> [TASK STATEMENT]
Once the pictures are removed, reproduce what is left of the data below exactly.

[Records from a dataset]
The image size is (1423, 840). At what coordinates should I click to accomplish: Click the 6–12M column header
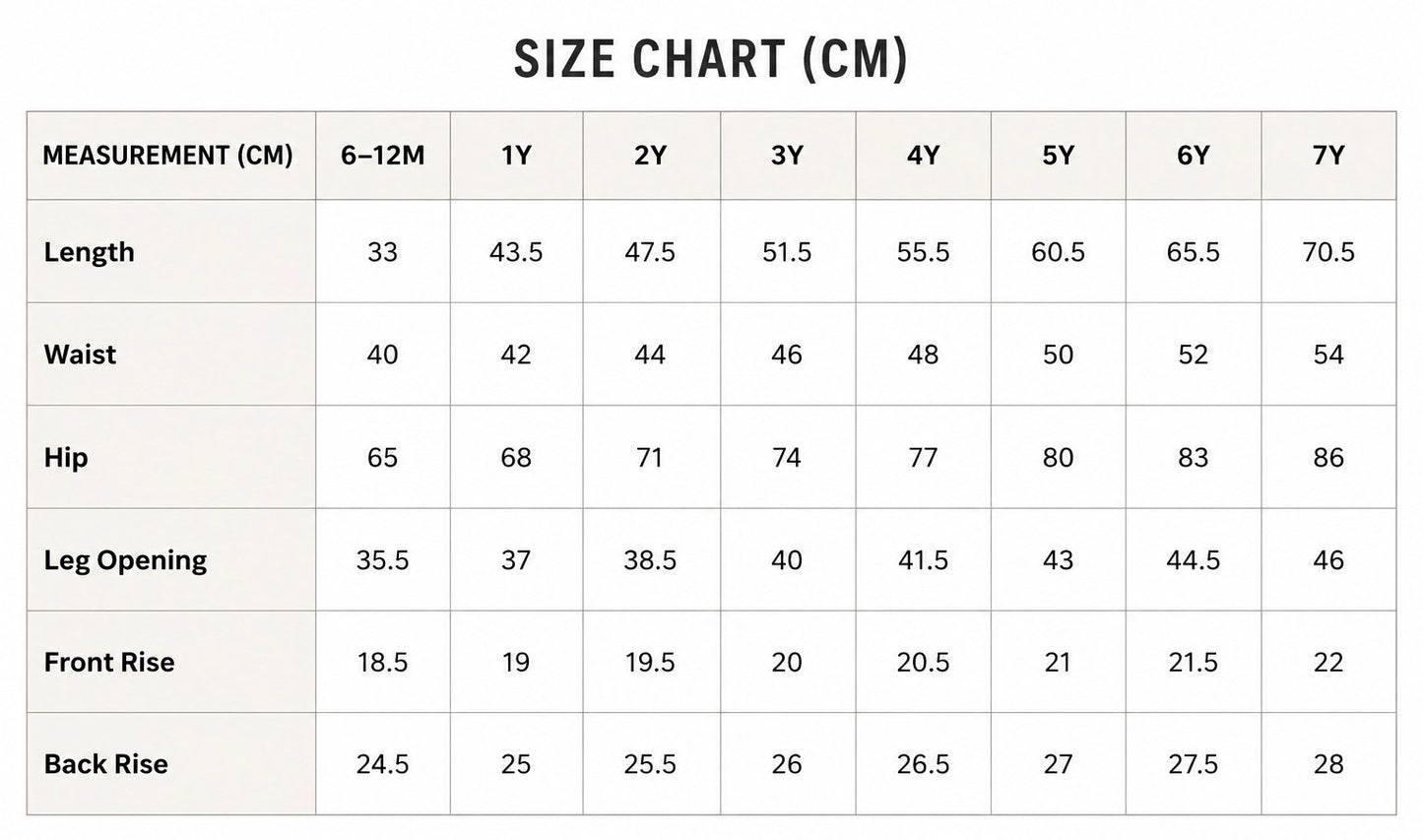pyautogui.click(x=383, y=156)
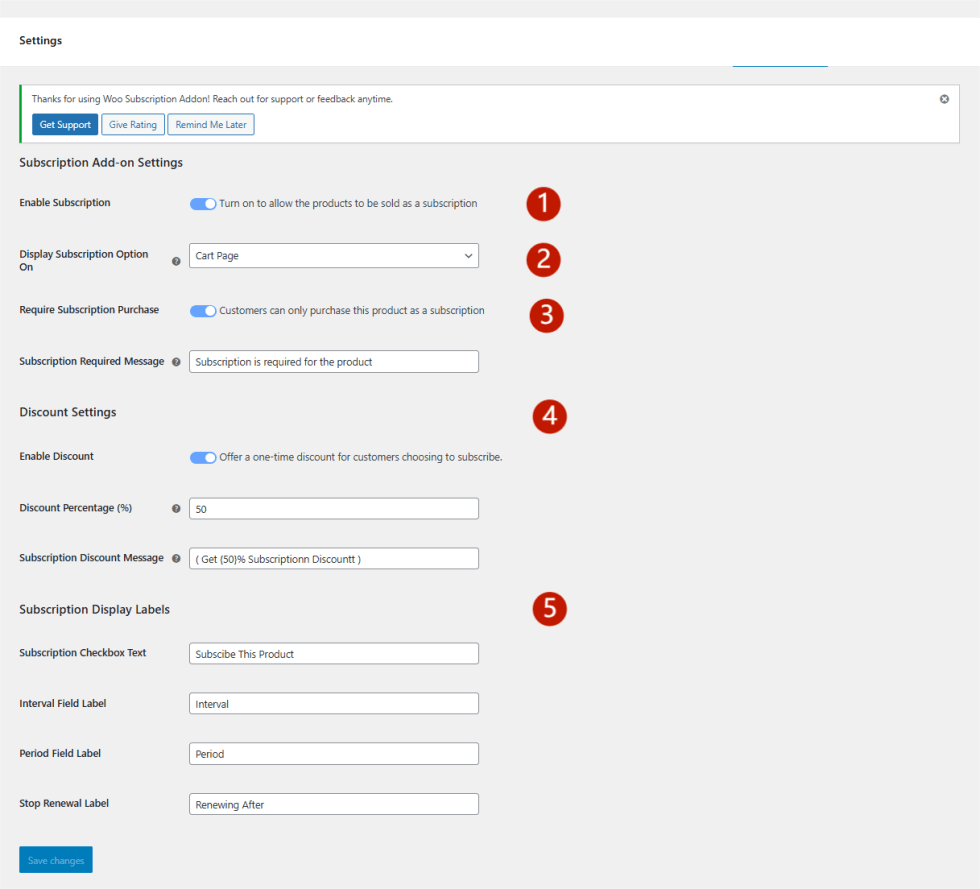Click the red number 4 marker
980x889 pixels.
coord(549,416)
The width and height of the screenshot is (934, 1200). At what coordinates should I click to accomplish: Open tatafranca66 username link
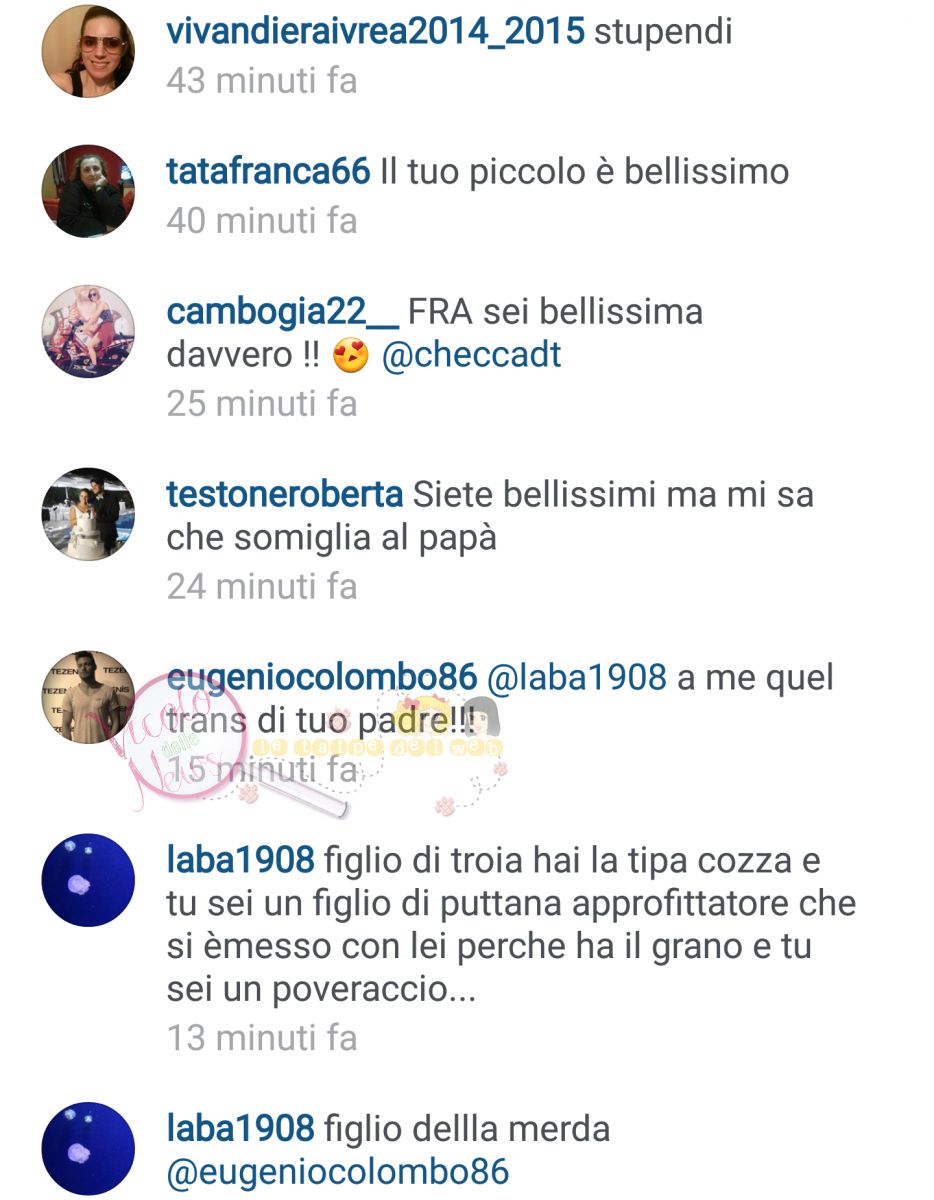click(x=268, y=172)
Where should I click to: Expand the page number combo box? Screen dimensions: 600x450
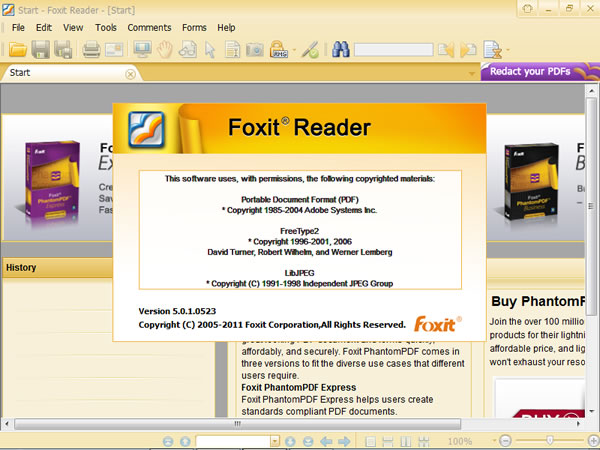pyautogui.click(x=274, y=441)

> [EXPECTED ANSWER]
The image size is (1423, 840). At what coordinates should I click to accomplish: Click the 6–12M column header
pyautogui.click(x=383, y=156)
Click the red number 4 marker
980x889 pixels.
coord(549,416)
The width and height of the screenshot is (934, 1200). At what coordinates should I click to accomplish: Open tatafranca66 username link
click(x=268, y=172)
Where should I click to: Expand the page number combo box? Screen dimensions: 600x450
pyautogui.click(x=274, y=441)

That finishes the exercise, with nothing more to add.